• _What is needed_
Reproduce the following lines without any changes.

Data on locating visible targets:
┏━━

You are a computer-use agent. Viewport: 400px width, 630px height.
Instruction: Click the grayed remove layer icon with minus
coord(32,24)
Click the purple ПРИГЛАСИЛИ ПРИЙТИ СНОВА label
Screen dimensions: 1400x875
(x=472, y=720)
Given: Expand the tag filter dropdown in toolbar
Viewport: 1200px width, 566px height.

┗━━

• _Result_
You are a computer-use agent. Viewport: 400px width, 630px height.
Instruction: Click the grayed remove layer icon with minus
coord(32,24)
Click the purple ПРИГЛАСИЛИ ПРИЙТИ СНОВА label
Screen dimensions: 1400x875
(x=472, y=720)
Given: Expand the tag filter dropdown in toolbar
Viewport: 1200px width, 566px height.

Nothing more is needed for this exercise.